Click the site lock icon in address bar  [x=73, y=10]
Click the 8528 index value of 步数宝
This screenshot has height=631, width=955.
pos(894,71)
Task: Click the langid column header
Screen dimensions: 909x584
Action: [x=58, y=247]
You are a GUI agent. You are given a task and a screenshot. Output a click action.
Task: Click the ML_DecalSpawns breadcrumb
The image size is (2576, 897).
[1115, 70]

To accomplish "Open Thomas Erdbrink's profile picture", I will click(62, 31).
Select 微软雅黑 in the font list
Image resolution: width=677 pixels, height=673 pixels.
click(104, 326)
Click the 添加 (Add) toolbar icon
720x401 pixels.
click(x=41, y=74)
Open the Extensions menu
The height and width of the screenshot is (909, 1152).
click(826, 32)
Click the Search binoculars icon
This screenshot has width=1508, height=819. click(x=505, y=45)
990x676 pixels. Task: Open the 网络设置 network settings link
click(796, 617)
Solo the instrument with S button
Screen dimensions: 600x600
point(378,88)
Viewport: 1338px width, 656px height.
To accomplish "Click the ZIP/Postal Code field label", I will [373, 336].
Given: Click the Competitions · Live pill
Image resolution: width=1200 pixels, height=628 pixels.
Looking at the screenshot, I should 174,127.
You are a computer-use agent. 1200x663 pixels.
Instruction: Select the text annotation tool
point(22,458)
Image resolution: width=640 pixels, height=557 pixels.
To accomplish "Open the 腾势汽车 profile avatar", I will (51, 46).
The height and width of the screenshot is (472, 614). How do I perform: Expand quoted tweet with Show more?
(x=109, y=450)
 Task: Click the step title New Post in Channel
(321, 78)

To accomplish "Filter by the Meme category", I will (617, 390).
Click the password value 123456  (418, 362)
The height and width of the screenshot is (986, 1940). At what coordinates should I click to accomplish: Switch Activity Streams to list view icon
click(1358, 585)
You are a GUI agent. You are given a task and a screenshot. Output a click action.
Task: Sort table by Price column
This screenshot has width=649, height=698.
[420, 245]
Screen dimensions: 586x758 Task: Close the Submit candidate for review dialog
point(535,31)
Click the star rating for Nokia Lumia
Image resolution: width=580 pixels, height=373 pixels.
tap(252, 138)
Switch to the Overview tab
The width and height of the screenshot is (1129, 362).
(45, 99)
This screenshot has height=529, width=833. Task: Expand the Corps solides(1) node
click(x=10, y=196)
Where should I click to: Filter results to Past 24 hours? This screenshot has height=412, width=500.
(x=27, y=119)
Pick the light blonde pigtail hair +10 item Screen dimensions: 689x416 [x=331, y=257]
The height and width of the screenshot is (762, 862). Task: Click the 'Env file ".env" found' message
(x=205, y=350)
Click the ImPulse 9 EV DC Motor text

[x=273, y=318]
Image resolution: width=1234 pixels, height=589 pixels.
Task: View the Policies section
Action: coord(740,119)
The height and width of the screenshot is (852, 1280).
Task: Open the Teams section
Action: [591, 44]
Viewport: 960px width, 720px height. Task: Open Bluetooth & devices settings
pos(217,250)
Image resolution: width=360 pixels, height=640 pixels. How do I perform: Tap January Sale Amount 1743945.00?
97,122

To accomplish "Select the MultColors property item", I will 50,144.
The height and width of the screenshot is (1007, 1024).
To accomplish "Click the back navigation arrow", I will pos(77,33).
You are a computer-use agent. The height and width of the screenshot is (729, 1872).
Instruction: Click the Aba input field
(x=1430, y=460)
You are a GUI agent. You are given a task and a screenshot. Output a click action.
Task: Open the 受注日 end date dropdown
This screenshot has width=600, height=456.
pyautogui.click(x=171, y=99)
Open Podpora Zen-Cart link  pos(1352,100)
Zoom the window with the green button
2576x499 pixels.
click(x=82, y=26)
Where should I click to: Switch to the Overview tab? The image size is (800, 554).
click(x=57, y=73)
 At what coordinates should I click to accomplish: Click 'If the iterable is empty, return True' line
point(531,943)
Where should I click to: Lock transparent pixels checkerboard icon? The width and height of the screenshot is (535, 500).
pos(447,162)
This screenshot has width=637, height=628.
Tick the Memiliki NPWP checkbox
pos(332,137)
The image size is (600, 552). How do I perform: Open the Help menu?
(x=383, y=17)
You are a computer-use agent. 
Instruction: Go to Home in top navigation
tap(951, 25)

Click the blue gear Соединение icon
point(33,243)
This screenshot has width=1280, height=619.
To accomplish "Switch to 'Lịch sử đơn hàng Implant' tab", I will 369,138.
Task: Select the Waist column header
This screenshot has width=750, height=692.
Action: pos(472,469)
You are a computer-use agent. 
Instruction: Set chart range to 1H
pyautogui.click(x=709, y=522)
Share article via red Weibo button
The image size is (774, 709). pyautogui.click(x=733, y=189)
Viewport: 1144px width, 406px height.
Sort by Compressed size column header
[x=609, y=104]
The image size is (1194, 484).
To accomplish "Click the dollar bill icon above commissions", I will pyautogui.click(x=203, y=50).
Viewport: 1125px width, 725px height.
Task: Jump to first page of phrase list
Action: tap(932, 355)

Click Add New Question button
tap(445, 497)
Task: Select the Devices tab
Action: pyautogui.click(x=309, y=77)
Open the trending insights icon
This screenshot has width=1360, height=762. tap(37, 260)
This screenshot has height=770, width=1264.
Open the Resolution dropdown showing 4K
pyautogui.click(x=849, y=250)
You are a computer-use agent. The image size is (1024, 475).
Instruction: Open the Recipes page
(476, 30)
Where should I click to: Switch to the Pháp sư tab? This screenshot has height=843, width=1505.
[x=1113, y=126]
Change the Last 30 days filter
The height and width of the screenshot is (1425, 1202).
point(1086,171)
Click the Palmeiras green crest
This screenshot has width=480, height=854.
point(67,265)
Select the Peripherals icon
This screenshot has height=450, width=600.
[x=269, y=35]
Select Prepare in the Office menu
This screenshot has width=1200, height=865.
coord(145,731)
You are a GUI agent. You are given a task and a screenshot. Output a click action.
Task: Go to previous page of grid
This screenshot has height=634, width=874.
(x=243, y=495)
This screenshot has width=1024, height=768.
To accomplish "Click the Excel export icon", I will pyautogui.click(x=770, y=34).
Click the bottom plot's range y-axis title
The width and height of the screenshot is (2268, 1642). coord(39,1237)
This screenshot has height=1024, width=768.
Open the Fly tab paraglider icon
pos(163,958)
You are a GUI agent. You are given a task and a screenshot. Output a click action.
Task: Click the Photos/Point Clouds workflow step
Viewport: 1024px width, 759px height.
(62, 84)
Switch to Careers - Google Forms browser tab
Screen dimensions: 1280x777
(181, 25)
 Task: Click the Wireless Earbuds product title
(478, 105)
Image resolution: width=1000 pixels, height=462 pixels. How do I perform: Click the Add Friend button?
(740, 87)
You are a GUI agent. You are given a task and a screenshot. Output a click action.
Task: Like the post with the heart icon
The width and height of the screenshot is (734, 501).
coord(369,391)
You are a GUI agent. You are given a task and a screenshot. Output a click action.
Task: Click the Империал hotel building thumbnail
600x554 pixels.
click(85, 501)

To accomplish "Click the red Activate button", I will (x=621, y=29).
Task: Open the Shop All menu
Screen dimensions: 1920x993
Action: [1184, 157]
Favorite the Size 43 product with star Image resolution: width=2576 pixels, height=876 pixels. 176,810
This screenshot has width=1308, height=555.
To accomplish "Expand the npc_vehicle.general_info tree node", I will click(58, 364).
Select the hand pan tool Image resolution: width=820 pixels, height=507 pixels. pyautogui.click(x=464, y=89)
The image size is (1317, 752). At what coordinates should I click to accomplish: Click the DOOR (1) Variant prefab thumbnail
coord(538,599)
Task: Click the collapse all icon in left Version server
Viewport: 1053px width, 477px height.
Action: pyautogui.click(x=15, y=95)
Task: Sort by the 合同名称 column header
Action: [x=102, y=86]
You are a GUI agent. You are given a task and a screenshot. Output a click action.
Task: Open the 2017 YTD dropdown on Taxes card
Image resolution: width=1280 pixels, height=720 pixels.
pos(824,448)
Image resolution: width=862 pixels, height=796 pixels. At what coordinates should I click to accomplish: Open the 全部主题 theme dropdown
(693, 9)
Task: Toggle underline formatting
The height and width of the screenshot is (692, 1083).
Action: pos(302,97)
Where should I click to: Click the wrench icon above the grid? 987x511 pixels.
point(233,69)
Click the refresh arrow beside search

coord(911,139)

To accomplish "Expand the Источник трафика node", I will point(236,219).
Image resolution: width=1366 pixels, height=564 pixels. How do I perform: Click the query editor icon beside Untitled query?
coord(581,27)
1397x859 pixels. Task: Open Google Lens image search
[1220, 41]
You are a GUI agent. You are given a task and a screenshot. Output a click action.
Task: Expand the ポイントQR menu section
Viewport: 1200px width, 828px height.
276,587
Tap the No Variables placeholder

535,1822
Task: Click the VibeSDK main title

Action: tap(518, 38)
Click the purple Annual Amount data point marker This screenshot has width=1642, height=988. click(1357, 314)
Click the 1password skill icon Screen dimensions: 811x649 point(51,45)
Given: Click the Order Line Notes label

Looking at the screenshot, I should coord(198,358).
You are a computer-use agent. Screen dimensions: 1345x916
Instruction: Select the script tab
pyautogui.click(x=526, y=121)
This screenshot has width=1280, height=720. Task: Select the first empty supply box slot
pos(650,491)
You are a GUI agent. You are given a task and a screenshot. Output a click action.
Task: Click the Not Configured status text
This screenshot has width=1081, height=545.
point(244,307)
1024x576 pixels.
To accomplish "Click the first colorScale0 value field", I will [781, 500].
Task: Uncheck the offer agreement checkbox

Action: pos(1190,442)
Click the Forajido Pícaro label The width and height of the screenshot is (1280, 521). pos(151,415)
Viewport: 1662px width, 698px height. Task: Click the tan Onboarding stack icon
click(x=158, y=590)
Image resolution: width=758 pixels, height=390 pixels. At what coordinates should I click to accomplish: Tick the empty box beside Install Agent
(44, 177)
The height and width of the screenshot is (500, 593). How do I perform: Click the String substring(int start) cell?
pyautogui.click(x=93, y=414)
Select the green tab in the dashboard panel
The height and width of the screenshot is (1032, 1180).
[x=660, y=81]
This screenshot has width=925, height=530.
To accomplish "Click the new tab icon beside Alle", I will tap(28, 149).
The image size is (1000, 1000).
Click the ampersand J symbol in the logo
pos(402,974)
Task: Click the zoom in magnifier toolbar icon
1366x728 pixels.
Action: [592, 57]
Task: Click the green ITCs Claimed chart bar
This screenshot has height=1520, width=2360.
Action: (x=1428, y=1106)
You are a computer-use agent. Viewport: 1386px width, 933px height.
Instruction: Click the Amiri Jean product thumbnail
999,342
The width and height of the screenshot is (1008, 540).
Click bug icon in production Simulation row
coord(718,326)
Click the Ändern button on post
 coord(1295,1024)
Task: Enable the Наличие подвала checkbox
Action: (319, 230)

◇ ◇ ◇

→ **Problem to solve**: Return every line of the listing above that contains "item".

→ **The completed task**:
Pick the light blonde pigtail hair +10 item Screen dimensions: 689x416 [x=331, y=257]
To accomplish "Select the MultColors property item", I will 50,144.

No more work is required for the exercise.